CDCR Configuration Parameters

The configuration details, defaults and options are as follows:

The Replica Element

CDCR can be configured to forward update requests to one or more Target collections. A Target collection is defined with a “replica” list as follows:

zkHost: The host address for ZooKeeper of the Target SolrCloud. Usually this is a comma-separated list of addresses to each node in the Target ZooKeeper ensemble. This parameter is required.
Source: The name of the collection on the Source SolrCloud to be replicated. This parameter is required.
Target: The name of the collection on the Target SolrCloud to which updates will be forwarded. This parameter is required.

The Replicator Element

The CDC Replicator is the component in charge of forwarding updates to the replicas. The replicator will monitor the update logs of the Source collection and will forward any new updates to the Target collection.

The replicator uses a fixed thread pool to forward updates to multiple replicas in parallel. If more than one replica is configured, one thread will forward a batch of updates from one replica at a time in a round-robin fashion. The replicator can be configured with a “replicator” list as follows:

threadPoolSize: The number of threads to use for forwarding updates. One thread per replica is recommended. The default is 2.
schedule: The delay in milliseconds for the monitoring the update log(s). The default is 10.
batchSize: The number of updates to send in one batch. The optimal size depends on the size of the documents. Large batches of large documents can increase your memory usage significantly. The default is 128.
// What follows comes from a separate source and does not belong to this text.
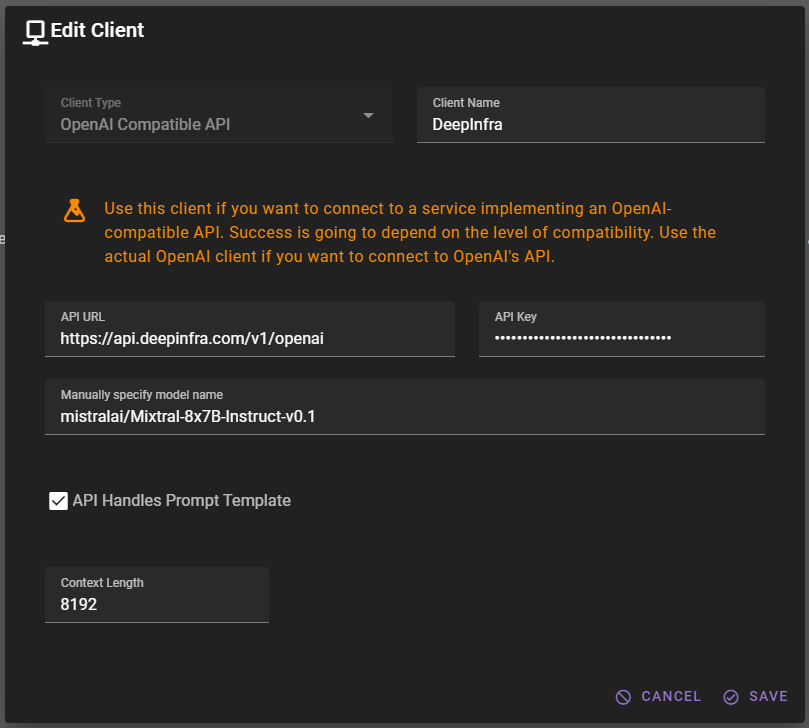809x728 pixels.
Task: Select the 'OpenAI Compatible API' combo box value
Action: pos(145,125)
The updateLogSynchronizer Element

Expert: Non-leader nodes need to synchronize their update logs with their leader node from time to time in order to clean deprecated transaction log files. By default, such a synchronization process is performed every minute. The schedule of the synchronization can be modified with a “updateLogSynchronizer” list as follows:

If the updateLogSynchronizer element is omitted from the Source cluster, transaction logs may accumulate on non-leaders.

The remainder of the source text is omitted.